Two-thirds of Australian voters want Australian Deputy Prime Minister Barnaby Joyce to resign following his extramarital affair with his former press secretary, a poll showed yesterday, adding pressure on a government already fractured by the scandal.
Joyce, a Catholic who campaigned on “family values” and who has been married for 24 years, refused to resign when it was made public that he was expecting a child with his former staffer.
About 65 percent of voters want Joyce to step down as leader of the rural-based National Party, the junior partner in the Australian government led by the Liberal Party, the Australian newspaper’s Newspoll showed.
The scandal has damaged the government’s re-election chances, according to Newspoll.

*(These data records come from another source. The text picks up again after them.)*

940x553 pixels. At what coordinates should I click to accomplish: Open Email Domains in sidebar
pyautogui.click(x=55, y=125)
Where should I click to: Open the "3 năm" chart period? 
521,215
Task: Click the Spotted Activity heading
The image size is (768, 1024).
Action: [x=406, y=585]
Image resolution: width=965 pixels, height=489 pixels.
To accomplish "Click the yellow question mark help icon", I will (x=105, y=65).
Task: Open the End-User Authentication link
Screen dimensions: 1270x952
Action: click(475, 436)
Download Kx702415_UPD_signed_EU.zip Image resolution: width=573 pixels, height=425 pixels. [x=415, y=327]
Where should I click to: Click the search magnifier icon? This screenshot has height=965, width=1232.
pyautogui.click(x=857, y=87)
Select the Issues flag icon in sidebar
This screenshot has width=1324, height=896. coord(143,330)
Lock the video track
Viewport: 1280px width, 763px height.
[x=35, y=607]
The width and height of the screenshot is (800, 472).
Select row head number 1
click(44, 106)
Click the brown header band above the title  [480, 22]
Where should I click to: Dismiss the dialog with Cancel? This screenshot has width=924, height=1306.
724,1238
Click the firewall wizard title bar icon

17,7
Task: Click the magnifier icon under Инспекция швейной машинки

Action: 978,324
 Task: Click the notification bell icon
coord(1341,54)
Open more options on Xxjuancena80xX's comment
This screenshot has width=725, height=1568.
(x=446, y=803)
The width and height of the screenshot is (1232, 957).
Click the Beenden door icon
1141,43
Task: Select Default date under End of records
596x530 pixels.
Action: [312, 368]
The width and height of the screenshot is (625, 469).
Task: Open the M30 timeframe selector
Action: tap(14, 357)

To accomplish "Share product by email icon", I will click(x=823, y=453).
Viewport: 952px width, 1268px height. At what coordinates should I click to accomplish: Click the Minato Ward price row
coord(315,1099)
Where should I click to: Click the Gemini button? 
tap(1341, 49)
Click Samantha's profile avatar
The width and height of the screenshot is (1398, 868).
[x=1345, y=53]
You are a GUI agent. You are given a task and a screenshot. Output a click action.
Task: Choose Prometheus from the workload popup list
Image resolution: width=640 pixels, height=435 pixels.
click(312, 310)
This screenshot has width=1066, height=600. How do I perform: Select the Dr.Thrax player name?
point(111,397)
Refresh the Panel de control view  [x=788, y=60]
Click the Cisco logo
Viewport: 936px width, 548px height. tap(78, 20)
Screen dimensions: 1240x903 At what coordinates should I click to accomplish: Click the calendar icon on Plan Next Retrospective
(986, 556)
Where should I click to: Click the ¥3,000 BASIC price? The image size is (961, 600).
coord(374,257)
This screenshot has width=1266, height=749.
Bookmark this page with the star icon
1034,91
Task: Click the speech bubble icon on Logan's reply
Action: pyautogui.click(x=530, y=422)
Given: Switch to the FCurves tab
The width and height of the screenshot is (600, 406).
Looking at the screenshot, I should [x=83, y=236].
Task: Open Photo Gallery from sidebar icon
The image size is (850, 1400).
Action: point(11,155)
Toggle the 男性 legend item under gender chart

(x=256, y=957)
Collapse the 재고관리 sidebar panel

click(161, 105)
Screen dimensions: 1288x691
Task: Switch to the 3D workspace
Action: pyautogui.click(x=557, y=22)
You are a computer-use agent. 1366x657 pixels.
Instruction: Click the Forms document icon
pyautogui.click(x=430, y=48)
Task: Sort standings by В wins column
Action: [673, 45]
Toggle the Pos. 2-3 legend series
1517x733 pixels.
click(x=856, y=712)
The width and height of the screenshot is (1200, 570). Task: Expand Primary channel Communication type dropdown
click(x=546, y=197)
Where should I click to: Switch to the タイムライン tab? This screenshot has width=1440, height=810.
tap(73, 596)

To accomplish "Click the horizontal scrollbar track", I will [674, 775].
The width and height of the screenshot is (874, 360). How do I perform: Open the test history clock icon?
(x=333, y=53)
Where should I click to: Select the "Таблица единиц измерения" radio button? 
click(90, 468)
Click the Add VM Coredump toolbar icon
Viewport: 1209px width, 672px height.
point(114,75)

The government, which has only a one-seat majority, trails the main opposition Labor Party by a margin of 53-47 percent on a two-party basis.
The government must call an election by May next year.
With mounting public pressure, Joyce sought to turn the tide of public opinion, giving a rare interview yesterday with the Sydney Morning Herald, where he blamed public life for the breakdown of his marriage.
Joyce has began an unusual week-long leave of absence at the urging of Australian Prime Minister Malcolm Turnbull, who is this week to travel to Washington, which would have typically seen Joyce installed as acting prime minister.
Australian Minister of Finance Mathias Cormann is now to be acting leader.
In other developments, National Party Legislator George Christensen, who posted a photograph of himself on Facebook holding a gun in a jibe at environmentalists, was yesterday reported to police and slammed as insensitive after a mass US school shooting.
Christensen put up the image on Saturday showing him in a shooting stance with the comment: “You gotta ask yourself, do you feel lucky, greenie punks?”
He said it was a tongue-in-cheek reference to the Dirty Harry film franchise, in which a police officer played by Clint Eastwood takes on “people who are conducting illegal activity, such as the greens are.”
Christensen later deleted the post, but responded defiantly, saying: “I’m not going to be moralized to by these extreme greens who put the livelihoods, safety and lives of other people at risk.”